Real Life Crime

New York City Underworld – 19th Century Corruption

In the 19th century, New York City became a center for immigrants that had come to the city looking for a better life. Most of them settled on or near ‘Five Points,’ the intersection of five streets in Lower Manhattan. This area became associated with some of the deepest levels of poverty in the entire United States. The list of crimes committed daily included stealing, quarrels and assaults. Shopkeepers sold questionable products, and the area was crammed with crumbling buildings, whorehouses and starving residents, struggling to survive.

Between the years of 1830 and 1900, the area went through great economic and social changes. The gap between middle and lower class citizens began to widen, and the higher levels of society strived to come up with ways to fix the slums. Originally people of Irish, German and African American descent all lived in blocks together, and they were joined by Chinese, Italians and other nations over the years. Even though there were many skilled workers among the residents, employment was seasonal and they were significantly underpaid for their labor. The number of unskilled people in the NY slums doubled that of other cities, and this continued to increase.

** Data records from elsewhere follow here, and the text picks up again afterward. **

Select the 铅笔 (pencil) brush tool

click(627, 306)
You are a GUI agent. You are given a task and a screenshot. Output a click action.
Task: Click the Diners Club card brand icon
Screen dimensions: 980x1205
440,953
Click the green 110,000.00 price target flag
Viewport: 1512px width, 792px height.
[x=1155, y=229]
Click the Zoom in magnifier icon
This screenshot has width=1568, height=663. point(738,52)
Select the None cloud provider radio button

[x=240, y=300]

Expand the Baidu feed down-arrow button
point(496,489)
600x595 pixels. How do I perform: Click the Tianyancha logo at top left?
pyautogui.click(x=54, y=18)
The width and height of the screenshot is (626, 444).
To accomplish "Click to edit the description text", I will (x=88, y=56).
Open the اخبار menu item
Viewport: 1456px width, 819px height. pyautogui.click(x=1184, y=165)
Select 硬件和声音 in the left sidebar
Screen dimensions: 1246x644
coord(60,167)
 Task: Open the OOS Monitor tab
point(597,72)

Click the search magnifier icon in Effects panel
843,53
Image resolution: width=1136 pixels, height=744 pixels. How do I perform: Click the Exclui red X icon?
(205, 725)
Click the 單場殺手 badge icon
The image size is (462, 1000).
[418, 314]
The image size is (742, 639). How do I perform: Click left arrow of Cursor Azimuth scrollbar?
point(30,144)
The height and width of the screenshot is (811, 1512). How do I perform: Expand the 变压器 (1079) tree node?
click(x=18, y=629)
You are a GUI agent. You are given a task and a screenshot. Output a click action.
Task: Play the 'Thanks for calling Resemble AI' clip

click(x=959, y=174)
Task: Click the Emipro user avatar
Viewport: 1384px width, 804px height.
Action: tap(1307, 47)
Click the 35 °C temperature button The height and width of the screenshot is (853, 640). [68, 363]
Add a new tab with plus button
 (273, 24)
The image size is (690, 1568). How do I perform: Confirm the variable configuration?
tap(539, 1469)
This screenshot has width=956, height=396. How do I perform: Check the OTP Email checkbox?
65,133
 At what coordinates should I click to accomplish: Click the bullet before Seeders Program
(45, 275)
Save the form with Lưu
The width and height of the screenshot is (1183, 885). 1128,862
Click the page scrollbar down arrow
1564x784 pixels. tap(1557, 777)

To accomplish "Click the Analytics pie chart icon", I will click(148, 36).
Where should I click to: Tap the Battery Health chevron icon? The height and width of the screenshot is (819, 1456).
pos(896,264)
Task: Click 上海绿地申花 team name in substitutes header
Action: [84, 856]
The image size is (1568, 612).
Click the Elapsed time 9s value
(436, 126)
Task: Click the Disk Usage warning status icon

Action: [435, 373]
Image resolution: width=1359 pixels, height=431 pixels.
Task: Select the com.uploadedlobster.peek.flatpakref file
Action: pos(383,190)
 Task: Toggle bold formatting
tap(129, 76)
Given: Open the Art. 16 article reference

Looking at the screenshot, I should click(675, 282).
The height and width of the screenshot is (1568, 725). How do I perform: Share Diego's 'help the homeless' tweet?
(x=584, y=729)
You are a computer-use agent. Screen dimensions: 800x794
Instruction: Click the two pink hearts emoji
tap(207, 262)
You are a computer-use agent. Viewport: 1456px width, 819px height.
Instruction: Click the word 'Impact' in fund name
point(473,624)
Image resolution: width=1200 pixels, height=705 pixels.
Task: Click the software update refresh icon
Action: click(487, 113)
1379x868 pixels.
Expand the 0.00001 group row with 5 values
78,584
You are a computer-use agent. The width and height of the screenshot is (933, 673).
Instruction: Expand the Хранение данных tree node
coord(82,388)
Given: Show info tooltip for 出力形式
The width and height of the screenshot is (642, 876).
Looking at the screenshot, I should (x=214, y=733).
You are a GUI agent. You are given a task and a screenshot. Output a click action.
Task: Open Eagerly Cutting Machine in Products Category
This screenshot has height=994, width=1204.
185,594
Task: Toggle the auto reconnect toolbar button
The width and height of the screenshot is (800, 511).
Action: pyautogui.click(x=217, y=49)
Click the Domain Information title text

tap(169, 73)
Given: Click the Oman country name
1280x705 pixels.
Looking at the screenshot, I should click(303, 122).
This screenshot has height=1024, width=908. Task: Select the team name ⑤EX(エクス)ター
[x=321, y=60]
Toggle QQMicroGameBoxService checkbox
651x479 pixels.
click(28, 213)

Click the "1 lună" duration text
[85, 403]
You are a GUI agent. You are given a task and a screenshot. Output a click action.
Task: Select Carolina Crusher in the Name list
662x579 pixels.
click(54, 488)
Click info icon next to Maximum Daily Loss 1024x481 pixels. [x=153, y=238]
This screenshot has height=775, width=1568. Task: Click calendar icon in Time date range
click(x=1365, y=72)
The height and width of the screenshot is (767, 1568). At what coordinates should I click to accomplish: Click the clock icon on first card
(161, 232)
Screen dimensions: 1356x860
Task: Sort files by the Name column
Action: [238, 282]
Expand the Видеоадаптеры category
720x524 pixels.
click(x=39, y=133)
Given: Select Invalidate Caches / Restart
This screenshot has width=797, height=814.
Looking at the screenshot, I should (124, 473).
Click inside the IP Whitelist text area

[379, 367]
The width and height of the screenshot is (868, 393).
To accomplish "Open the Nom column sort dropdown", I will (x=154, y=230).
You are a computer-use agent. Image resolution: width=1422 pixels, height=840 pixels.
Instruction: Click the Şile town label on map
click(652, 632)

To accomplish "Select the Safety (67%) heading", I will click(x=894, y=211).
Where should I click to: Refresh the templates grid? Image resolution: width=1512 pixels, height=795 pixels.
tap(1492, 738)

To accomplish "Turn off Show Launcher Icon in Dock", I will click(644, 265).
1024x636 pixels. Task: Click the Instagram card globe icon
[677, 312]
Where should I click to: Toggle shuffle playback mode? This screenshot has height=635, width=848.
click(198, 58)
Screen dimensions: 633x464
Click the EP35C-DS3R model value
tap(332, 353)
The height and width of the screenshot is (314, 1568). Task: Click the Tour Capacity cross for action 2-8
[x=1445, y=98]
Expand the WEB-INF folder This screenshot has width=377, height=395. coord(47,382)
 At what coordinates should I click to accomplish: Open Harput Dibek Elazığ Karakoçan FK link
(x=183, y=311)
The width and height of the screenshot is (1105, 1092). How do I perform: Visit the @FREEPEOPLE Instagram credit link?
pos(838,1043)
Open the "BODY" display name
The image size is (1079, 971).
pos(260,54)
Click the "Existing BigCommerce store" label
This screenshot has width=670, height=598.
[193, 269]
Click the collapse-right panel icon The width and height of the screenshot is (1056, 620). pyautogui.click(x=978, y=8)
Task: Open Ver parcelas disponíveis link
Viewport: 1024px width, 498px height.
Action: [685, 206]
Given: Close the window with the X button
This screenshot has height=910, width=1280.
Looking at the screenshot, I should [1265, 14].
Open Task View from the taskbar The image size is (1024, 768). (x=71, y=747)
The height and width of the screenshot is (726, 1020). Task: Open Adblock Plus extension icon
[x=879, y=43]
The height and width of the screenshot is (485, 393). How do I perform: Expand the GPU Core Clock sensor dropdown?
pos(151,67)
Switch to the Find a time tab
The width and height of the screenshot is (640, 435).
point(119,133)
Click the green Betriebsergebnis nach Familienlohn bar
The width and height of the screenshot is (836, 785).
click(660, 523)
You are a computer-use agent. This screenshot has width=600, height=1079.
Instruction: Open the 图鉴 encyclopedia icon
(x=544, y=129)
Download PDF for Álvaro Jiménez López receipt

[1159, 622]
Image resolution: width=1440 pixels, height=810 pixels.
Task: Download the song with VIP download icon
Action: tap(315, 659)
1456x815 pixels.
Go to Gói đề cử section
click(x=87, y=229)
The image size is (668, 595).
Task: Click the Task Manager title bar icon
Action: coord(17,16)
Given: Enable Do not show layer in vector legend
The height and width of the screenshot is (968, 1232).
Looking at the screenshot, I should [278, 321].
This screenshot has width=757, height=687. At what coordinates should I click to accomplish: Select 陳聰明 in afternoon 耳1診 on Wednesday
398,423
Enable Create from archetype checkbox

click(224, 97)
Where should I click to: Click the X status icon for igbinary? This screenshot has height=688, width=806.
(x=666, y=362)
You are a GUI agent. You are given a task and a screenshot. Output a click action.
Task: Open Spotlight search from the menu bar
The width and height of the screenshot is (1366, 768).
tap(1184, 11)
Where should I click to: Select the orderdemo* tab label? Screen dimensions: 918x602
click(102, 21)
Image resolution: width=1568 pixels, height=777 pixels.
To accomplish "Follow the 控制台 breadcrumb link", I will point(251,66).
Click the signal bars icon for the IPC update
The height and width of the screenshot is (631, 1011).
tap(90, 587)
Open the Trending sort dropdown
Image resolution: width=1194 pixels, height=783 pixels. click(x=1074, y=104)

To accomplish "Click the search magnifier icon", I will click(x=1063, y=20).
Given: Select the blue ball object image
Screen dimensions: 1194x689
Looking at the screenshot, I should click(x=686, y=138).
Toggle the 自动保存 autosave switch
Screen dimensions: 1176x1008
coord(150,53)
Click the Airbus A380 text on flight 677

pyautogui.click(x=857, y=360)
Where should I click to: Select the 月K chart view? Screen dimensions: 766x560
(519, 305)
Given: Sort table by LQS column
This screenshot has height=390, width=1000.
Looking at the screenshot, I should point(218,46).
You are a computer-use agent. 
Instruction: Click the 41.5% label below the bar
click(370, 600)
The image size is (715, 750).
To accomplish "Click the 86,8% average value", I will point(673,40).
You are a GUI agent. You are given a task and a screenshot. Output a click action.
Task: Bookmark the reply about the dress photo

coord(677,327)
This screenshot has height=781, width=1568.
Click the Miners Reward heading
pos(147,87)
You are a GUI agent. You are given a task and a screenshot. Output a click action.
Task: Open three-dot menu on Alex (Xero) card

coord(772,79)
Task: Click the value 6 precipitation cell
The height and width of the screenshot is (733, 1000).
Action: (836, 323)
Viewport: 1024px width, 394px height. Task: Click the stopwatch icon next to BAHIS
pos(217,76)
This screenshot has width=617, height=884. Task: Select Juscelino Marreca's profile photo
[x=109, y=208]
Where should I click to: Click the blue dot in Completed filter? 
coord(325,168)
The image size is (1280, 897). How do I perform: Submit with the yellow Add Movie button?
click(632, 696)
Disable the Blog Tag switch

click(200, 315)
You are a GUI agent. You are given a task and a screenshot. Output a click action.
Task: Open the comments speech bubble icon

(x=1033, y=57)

The area was a breeding ground for rats, pigs and other scavengers and the closely packed living conditions meant that there was a high level of disease among inhabitants. About 25% of the children were orphans and, as more people migrated, living conditions became worse and crimes escalated.

Five Points Fights

Some of the rivalry in the area turned into full-fledged criminal activities and fights became a regular part of life in Five Points. There were two main reasons that people fought:

Politics – Even though most of them were ethnically based, street gangs developed in the area partially due to their political association. These gangs initiated free-for-all fights for ballot boxes, or to drive away rival voters. They ‘belonged’ to politicians and maintained strongholds by ‘cracking heads.’ This was done using the ‘sling shot,’ a homemade weapon which consisted of a ball of lead shot from a sling.

Entertainment – Bare-knuckled prize fighting, illegal animal fights and minstrel shows (also known as blood and thunder plays) were popular forms of fighting for entertainment. The levels of the plays varied and many could be viewed in saloons or in The Bowery, the theater reserved for the working class.